(A Quarterly International Peer-reviewed Refereed e-Journal
Devoted to English Language and Literature)
“My Desire Will Awaken My Destiny”- Syed Ali Hamid
Syed Ali Hamid: In Conversation with Sudhir K. Arora
is to grow wings
and learn to fly
with the desire
to touch the sky. (The Ontology of Desire 90)
It is desire that makes a man. Yes, these lines are from the pen of Syed Ali Hamid who is popular for naturalness, cosmopolitan vision and loving heart. His poetry collections include Autumn Rainbow (1993), No Man’s Land (2003) and Desire, Ultimately (2013). His recent poetry collection is The Ontology of Desire: New and Selected Poems (2015), which, besides new poems, contains selected poems from his earlier collections. Critics have high opinion about his poetry.

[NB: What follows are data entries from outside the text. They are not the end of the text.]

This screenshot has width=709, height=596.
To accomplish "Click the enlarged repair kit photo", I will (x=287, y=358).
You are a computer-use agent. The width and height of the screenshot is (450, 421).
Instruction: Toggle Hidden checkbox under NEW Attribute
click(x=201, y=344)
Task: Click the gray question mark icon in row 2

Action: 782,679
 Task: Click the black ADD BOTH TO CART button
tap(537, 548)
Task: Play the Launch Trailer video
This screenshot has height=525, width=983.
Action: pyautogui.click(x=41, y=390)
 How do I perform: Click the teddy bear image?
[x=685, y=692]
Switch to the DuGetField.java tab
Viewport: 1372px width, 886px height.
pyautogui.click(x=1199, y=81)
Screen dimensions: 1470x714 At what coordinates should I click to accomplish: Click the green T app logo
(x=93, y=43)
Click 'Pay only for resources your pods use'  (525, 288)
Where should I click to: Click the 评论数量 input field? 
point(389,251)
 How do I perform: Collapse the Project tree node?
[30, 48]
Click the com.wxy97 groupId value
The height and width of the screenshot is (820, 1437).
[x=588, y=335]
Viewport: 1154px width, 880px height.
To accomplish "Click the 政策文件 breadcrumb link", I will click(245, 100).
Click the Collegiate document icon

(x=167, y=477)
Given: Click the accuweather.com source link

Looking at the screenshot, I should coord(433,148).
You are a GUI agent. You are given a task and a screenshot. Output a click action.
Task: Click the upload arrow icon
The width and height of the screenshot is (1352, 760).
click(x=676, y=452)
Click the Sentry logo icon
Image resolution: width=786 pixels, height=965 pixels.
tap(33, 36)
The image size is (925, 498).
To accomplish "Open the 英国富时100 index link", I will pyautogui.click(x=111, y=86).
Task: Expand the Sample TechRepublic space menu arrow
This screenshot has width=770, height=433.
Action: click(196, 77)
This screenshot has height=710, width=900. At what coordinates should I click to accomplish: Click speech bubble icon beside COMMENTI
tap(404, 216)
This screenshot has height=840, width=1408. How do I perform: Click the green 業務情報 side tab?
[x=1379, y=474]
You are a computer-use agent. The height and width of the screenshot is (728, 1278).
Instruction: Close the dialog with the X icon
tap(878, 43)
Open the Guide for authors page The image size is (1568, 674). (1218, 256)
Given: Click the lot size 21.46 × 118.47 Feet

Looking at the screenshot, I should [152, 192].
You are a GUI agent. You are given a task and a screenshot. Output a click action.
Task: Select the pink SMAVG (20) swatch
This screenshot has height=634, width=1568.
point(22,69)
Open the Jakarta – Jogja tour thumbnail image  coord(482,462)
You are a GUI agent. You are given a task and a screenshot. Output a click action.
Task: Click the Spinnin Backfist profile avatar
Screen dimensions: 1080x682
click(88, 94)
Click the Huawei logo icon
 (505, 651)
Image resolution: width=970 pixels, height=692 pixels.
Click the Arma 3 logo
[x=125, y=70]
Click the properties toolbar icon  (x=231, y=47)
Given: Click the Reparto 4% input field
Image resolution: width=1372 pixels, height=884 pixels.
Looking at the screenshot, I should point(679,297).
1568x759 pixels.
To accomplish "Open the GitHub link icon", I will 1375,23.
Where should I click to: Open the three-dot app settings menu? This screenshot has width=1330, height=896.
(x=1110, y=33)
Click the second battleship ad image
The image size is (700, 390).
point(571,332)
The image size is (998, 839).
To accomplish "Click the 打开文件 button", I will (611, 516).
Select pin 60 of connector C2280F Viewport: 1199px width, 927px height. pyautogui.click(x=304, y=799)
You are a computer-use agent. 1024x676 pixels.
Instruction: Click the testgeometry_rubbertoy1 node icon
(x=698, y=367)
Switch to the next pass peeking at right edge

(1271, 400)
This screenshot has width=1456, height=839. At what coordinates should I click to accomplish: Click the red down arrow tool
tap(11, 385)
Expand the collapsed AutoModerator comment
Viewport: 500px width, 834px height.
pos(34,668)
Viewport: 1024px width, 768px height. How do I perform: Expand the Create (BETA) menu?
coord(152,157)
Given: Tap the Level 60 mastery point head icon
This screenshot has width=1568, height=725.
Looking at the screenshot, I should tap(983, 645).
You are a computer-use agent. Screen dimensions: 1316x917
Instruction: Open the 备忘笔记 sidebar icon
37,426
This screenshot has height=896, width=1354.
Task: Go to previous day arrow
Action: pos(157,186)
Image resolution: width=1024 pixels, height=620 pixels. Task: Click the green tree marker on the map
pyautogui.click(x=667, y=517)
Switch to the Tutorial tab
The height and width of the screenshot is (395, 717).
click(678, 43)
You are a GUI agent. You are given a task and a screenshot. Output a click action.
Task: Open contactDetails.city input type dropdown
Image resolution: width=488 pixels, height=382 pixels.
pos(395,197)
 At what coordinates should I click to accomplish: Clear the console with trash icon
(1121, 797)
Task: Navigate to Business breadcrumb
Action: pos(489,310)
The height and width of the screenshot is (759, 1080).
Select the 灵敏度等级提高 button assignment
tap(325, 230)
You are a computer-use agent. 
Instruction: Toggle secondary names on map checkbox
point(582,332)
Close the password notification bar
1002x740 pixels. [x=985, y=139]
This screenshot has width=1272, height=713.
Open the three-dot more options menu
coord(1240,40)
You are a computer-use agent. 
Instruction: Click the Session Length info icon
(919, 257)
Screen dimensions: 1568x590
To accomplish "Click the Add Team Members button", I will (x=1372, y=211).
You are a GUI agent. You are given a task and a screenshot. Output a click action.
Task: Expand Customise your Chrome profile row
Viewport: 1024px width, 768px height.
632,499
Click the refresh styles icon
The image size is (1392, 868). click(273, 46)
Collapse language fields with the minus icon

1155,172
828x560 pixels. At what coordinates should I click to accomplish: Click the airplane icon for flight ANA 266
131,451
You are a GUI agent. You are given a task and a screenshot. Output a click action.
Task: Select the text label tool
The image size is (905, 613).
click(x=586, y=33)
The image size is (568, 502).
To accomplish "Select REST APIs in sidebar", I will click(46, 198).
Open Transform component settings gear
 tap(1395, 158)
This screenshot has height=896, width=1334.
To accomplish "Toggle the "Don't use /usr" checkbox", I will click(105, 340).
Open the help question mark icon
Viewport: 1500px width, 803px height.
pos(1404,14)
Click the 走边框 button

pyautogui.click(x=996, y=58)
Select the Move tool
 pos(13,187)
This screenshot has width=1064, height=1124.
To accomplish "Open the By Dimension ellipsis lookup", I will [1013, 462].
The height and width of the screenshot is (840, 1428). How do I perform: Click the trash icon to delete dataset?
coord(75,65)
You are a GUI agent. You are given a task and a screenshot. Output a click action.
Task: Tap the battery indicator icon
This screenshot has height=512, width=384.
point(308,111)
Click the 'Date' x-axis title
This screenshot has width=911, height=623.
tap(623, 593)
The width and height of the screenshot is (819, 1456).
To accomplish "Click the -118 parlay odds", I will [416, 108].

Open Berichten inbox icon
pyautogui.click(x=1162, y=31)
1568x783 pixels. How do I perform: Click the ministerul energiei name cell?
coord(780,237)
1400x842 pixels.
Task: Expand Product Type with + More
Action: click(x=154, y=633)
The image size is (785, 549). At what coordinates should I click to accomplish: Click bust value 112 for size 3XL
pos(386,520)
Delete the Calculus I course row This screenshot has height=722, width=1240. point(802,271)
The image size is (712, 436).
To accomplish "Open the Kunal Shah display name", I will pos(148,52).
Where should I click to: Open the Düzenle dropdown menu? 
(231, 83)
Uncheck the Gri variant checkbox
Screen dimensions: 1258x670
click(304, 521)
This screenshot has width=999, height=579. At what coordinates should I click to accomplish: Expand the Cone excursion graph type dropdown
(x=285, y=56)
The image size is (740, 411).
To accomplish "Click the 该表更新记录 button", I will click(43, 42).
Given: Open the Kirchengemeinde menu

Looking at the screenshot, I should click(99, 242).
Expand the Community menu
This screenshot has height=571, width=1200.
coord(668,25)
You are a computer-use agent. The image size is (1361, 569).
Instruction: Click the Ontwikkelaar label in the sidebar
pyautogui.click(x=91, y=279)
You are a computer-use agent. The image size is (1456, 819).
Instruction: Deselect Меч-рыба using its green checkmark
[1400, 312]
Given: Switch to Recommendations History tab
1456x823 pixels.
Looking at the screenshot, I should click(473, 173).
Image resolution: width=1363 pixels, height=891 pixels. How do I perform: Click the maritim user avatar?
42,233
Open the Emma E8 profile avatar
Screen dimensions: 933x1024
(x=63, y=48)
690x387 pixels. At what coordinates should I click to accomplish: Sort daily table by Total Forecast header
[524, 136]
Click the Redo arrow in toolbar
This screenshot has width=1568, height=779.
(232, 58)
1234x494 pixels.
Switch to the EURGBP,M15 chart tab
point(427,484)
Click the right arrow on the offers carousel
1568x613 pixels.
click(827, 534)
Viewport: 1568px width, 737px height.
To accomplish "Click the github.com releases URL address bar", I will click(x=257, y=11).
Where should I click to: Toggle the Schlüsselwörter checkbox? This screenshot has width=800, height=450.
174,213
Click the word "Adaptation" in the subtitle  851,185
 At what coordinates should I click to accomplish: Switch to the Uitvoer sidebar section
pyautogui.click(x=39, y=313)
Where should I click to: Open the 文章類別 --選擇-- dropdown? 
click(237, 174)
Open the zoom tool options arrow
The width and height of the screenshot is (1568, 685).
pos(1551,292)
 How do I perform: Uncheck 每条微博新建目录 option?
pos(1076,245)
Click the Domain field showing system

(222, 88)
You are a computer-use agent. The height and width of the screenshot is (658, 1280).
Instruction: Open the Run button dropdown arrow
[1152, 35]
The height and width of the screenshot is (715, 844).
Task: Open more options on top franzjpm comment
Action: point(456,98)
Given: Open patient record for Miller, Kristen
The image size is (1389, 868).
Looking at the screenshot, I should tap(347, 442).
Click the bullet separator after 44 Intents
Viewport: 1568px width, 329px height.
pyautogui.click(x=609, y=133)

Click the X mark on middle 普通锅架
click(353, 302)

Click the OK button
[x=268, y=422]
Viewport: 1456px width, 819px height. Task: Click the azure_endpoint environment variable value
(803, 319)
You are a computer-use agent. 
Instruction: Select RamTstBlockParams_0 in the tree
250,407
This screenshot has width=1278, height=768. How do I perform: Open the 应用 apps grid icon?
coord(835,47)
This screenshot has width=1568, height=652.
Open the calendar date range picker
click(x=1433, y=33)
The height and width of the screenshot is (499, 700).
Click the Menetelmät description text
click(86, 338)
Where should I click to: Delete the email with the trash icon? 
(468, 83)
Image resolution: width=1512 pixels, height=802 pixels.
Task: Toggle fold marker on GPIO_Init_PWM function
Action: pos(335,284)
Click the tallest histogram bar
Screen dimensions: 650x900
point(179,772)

“Hamid’s poems are existential....” (Jayanta Mahapatra)
“Hamid’s poetry is always rooted in the sensuous world. It is intensely realistic, sometimes erotic....” (Bibhu Padhi)
Hamid’s poetry practices “the alchemy of souls” with stirring success....” (GJV Prasad)
At present, Hamid is working as Professor of English at Kumaun University Campus, Almora in Uttarakhand, India. As a translator, he was awarded by the Uttar Pradesh Urdu Academy in 1990 for his translation of Hemingway’s The Old Man and the Sea into Urdu. The fusion of Lacknavi culture and Almora’s spiritualism makes him a true human being who sings the song of desire—desire for love, peace, joy and freedom.
Professor Hamid has two daughters. He lives at ‘Ehsas’, Ranidhara Road, Almora-263601 (Uttarakhand). He can also be contacted at firstname.lastname@example.org.
Arora: Sir, what makes you compose poems? Do you find any therapeutic value? Is it the poetic inspiration that makes your soul flow through your pen?
Hamid: Dr. Arora, first and foremost, thanks for interviewing me for Creation and Criticism. Yes, I believe that when one is in the grip of poetic inspiration, under the influence of strong emotions, the urge for expression becomes imperative and poetic composition takes place. If you permit me to put it in another way, I would call it psycho-emotional masturbation and that’s its therapeutic value for the poet.
Arora: Can you share with us the influences that helped you in becoming a poet?
Hamid: As a student of Literature, I have read many poets, but I was much influenced by Ghalib, Donne, Byron, Emily Dickinson and Pritish Nandy.
Arora: Sir, you have got your nurturing from amidst the decadent Avadh aristocracy in Lucknow. Lacknavi culture is in your blood. This culture helps you in initiating the outward journey, which appears in your behaviour. Your karma bhoomi is Almora, known for Nature and spiritualism. A poet when comes in touch with nature becomes quiet and makes the inward journey. How do you make the balance between the two and how is it reflected in your poetry?
Hamid: Well, Lucknow has a unique culture, the famous Nawabi culture of refined manners, extreme politeness in conversation and Hindu-Muslim unity, known as Ganga-Jamuni tehzeeb. Even during the Partition, Lucknow remained an island of peace amidst terrible communal violence. That culture is in my blood. My karma bhoomi, Almora, is the spiritual and cultural capital of Kumaun, which has always attracted artists and seekers like Swami Vivekananda, Udai Shankar, Tagore, Swami Krishna Prem and many others. It has made me look within and has enriched me both as a poet and a teacher. I owe a lot to Almora.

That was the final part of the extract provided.